### SHORT EXERCISE
Reproduce each of the following lines exactly, character for character.

★ ★ ★

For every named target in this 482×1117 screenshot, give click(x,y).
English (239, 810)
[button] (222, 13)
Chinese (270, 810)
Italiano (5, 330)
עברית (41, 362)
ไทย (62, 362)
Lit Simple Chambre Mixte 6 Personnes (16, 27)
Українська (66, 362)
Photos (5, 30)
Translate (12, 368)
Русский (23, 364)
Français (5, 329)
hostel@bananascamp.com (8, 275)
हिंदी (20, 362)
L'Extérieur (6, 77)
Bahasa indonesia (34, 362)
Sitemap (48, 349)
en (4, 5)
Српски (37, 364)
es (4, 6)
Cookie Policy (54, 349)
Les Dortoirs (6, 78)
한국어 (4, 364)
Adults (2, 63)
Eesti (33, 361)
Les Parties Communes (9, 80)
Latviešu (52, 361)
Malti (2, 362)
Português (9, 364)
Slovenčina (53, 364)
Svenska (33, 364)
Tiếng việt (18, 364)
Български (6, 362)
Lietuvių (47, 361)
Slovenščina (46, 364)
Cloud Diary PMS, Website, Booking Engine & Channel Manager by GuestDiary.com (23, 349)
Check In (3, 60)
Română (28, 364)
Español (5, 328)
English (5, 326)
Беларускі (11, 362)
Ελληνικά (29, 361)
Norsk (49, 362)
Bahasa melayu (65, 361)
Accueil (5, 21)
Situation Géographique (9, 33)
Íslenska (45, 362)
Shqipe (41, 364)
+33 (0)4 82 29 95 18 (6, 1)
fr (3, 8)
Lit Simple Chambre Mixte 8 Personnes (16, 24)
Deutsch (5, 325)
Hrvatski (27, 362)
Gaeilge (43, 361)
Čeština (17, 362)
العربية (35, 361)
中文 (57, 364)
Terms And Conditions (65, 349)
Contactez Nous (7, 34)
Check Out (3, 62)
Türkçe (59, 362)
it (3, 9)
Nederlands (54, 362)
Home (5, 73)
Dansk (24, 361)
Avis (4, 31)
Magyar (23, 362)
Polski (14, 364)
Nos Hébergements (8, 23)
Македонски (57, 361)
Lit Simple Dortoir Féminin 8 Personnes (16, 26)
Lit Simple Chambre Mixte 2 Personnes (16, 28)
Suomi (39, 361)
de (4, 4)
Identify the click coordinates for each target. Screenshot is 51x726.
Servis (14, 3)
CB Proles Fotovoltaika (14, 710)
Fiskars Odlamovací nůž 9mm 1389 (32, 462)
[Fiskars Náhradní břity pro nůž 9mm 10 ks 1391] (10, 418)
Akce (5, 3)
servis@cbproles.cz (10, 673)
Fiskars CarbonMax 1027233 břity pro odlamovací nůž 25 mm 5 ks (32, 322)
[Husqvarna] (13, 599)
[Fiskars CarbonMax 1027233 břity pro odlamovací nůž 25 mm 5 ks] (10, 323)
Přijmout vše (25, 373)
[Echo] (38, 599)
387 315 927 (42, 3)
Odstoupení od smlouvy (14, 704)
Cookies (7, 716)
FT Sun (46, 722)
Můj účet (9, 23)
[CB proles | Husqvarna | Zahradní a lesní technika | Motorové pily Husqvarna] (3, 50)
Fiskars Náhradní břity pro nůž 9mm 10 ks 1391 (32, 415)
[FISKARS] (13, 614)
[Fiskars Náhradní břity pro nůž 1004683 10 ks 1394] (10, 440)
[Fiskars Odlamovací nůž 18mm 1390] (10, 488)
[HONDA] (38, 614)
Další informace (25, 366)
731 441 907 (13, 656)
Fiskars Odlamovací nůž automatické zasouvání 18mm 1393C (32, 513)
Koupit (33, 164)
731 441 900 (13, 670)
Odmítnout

★ ★ ★

### IN RESPONSE
For every named target in this 482×1117 screenshot, give click(x,y).
English (239, 810)
[button] (222, 13)
Chinese (270, 810)
Italiano (5, 330)
עברית (41, 362)
ไทย (62, 362)
Lit Simple Chambre Mixte 6 Personnes (16, 27)
Українська (66, 362)
Photos (5, 30)
Translate (12, 368)
Русский (23, 364)
Français (5, 329)
hostel@bananascamp.com (8, 275)
हिंदी (20, 362)
L'Extérieur (6, 77)
Bahasa indonesia (34, 362)
Sitemap (48, 349)
en (4, 5)
Српски (37, 364)
es (4, 6)
Cookie Policy (54, 349)
Les Dortoirs (6, 78)
한국어 (4, 364)
Adults (2, 63)
Eesti (33, 361)
Les Parties Communes (9, 80)
Latviešu (52, 361)
Malti (2, 362)
Português (9, 364)
Slovenčina (53, 364)
Svenska (33, 364)
Tiếng việt (18, 364)
Български (6, 362)
Lietuvių (47, 361)
Slovenščina (46, 364)
Cloud Diary PMS, Website, Booking Engine & Channel Manager by GuestDiary.com (23, 349)
Check In (3, 60)
Română (28, 364)
Español (5, 328)
English (5, 326)
Беларускі (11, 362)
Ελληνικά (29, 361)
Norsk (49, 362)
Bahasa melayu (65, 361)
Accueil (5, 21)
Situation Géographique (9, 33)
Íslenska (45, 362)
Shqipe (41, 364)
+33 (0)4 82 29 95 18 (6, 1)
fr (3, 8)
Lit Simple Chambre Mixte 8 Personnes (16, 24)
Deutsch (5, 325)
Hrvatski (27, 362)
Gaeilge (43, 361)
Čeština (17, 362)
العربية (35, 361)
中文 (57, 364)
Terms And Conditions (65, 349)
Contactez Nous (7, 34)
Check Out (3, 62)
Türkçe (59, 362)
it (3, 9)
Nederlands (54, 362)
Home (5, 73)
Dansk (24, 361)
Avis (4, 31)
Magyar (23, 362)
Polski (14, 364)
Nos Hébergements (8, 23)
Македонски (57, 361)
Lit Simple Dortoir Féminin 8 Personnes (16, 26)
Lit Simple Chambre Mixte 2 Personnes (16, 28)
Suomi (39, 361)
de (4, 4)
Identify the click coordinates for each target. Screenshot is 51x726.
Servis (14, 3)
CB Proles Fotovoltaika (14, 710)
Fiskars Odlamovací nůž 9mm 1389 (32, 462)
[Fiskars Náhradní břity pro nůž 9mm 10 ks 1391] (10, 418)
Akce (5, 3)
servis@cbproles.cz (10, 673)
Fiskars CarbonMax 1027233 břity pro odlamovací nůž 25 mm 5 ks (32, 322)
[Husqvarna] (13, 599)
[Fiskars CarbonMax 1027233 břity pro odlamovací nůž 25 mm 5 ks] (10, 323)
Přijmout vše (25, 373)
[Echo] (38, 599)
387 315 927 (42, 3)
Odstoupení od smlouvy (14, 704)
Cookies (7, 716)
FT Sun (46, 722)
Můj účet (9, 23)
[CB proles | Husqvarna | Zahradní a lesní technika | Motorové pily Husqvarna] (3, 50)
Fiskars Náhradní břity pro nůž 9mm 10 ks 1391 (32, 415)
[FISKARS] (13, 614)
[Fiskars Náhradní břity pro nůž 1004683 10 ks 1394] (10, 440)
[Fiskars Odlamovací nůž 18mm 1390] (10, 488)
[HONDA] (38, 614)
Další informace (25, 366)
731 441 907 (13, 656)
Fiskars Odlamovací nůž automatické zasouvání 18mm 1393C (32, 513)
Koupit (33, 164)
731 441 900 (13, 670)
Odmítnout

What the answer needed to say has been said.